Heart scales

Proverbs, Chapter 21, Verse 2 (Amplified Bible)

Every way of a man is right in his own eyes, but the Lord weighs and tries the hearts.

Did you ever read How to Win Friends and Influence People? Dale Carnegie gives some great illustrations of the truth of Proverbs 21:2. One is the story of “Two-Gun” Crowley, a killer arrested after a fire fight with 150 New York City lawmen in 1931. He was in fact a murder but went to his death in the electric chair claiming that this sentence was what he got for “defending” himself. In the second anecdote, Carnegie recounts how Al Capone stated:

I have spent the best years of my life giving people the lighter
pleasures, helping them have a good time, and all I get is abuse, the
existence of a hunted man.

Then, Carnegie provides a quotation from Lewis Lawes, “warden of New York’s infamous Sing Sing prison for many years.” This is a quotation I should keep pinned on the lapels of my heart:

Few of the criminals in Sing Sing regard themselves as bad men. They are just as human as you and I. So they rationalize, they explain. They can tell you why they had to crack a safe or be quick on the trigger finger. Most of them attempt by a form of reasoning, fallacious or logical, to justify their antisocial acts even to themselves, consequently stoutly maintaining that they should never have been imprisoned at all.

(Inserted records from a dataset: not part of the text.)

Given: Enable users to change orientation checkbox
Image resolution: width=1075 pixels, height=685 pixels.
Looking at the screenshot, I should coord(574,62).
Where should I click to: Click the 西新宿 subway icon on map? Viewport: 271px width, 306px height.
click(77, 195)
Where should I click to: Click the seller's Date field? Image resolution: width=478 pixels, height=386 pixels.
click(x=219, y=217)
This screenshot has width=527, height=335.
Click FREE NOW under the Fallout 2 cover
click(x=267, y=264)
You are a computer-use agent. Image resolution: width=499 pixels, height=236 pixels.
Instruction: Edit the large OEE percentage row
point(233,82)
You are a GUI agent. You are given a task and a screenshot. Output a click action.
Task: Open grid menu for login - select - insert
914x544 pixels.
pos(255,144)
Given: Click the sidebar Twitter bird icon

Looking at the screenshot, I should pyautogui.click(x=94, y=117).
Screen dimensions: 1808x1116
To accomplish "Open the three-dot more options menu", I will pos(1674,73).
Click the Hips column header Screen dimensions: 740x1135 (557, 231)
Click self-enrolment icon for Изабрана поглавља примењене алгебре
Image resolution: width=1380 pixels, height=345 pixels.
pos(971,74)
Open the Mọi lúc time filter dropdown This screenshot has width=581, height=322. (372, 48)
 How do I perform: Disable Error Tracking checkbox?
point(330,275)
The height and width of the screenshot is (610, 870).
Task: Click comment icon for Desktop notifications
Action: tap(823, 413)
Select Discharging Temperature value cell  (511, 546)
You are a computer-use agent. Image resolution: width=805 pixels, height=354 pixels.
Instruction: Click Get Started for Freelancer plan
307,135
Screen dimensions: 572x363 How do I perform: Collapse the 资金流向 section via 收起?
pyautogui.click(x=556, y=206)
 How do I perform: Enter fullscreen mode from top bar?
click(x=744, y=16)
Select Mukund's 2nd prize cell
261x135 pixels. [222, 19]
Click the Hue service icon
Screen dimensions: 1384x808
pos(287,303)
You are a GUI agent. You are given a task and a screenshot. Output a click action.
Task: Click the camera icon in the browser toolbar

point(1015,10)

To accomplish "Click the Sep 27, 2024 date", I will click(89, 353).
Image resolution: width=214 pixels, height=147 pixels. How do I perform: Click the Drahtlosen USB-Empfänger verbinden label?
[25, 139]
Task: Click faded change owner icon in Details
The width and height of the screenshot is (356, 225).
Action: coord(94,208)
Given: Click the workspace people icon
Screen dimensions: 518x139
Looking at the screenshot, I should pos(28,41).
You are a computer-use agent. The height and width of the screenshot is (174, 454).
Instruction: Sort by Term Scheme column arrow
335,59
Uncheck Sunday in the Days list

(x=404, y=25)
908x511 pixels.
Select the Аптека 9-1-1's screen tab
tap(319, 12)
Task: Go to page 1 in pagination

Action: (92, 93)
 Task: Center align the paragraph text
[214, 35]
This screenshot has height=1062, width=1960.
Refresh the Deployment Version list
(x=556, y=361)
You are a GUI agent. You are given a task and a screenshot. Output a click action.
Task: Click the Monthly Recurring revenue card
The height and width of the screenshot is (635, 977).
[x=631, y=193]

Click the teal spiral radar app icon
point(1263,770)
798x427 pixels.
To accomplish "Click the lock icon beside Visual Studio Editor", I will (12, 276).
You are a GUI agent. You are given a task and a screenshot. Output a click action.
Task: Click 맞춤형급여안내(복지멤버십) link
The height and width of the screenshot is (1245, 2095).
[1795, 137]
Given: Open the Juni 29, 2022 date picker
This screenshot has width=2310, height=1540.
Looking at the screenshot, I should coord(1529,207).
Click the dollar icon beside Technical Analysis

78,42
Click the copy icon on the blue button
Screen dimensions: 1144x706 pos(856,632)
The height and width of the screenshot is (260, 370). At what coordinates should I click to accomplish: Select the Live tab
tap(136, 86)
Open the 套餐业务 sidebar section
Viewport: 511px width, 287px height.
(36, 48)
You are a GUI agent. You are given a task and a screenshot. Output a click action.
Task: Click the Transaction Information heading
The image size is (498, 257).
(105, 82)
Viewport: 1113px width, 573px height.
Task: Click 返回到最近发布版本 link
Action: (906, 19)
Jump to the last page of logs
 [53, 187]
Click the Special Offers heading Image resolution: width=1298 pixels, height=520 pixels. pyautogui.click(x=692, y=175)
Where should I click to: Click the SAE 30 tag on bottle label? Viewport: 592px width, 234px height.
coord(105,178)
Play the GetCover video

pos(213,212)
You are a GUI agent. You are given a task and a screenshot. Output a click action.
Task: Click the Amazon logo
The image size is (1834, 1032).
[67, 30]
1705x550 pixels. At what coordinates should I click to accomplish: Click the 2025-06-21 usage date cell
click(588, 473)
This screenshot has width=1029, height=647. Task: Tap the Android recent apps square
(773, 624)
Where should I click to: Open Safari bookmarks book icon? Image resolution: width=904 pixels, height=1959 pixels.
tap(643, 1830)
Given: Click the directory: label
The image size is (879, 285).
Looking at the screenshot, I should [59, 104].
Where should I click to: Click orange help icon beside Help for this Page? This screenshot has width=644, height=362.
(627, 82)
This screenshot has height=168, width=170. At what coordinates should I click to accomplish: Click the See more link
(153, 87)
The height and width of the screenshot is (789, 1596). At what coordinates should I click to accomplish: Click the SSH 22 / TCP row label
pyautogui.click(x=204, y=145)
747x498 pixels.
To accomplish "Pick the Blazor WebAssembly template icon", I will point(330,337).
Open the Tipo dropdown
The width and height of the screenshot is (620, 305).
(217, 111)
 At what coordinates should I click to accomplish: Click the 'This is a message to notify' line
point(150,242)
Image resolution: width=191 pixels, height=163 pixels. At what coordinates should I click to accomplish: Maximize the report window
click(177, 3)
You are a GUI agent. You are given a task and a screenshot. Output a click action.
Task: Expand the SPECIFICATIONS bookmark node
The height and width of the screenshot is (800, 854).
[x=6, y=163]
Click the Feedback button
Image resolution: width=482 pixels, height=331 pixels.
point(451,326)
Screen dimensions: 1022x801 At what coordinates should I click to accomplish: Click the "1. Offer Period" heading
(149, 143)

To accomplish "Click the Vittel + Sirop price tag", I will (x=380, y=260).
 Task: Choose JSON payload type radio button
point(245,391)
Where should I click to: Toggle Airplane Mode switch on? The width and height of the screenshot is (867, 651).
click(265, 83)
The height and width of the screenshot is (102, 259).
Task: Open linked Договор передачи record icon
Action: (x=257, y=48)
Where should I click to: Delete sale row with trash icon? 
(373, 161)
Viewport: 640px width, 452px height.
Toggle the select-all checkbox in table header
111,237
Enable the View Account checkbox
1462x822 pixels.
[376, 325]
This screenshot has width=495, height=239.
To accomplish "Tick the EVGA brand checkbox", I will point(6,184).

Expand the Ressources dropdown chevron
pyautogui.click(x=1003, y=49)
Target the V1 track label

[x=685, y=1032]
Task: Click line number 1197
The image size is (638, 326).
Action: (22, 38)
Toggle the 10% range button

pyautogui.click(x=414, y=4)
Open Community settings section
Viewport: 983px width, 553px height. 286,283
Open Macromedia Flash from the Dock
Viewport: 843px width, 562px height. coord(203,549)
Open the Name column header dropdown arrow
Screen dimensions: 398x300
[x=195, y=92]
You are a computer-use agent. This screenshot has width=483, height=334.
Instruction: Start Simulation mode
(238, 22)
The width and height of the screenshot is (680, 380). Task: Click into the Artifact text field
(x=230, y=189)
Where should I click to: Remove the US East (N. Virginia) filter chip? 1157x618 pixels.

I have two very important reasons for keeping this insight always present:

  1. I must avoid deceiving myself about my own righteousness or lack thereof. As I often quote from a former pastor of mine, “the terrible thing about self-deception is that it is so darn deceptive.” (I don’t give this pastor’s name because as it turned out he himself had a big problem with deception, self directed or otherwise)
  2. I must constantly recall that someone very close to me can repeatedly harm me and others under her influence and never recognize that she did anything wrong.

The book of Proverbs offers some great insight on this matter.

As a ring of gold in a swine’s snout, so is a fair woman who is without discretion. (Proverbs 11:22; Amplified Bible)

Might a fair woman without discretion be dangerous? Jesus added some essential advice found in the Gospel of Matthew, Chapter 7, Verse 6:

Do not give that which is holy (the sacred thing) to the dogs, and do not throw your pearls before hogs, lest they trample upon them with their feet and turn and tear you in pieces.

I grew up in a rural community and worked for several years on my uncle’s farm. If you want to get seriously mauled, just try aggravating a full-grown sow. As the cliche goes, modified for the present context, “Fighting with a fool is like wrestling with a pig, everybody gets dirty, but the pig enjoys it.”

Hmm?? This reflection certainly ends up far from the introductory sentence, but then again perhaps it simply comes full circle.

The take away?? I think it goes something like this: “Trust neither your own righteousness nor your own wisdom, and keep a healthy distance from swine, in whatever guise you might find them.”

I must add in closing that upon reflection this all seems somewhat harsh and not politically correct at all. Will it win me any friends? Hmm??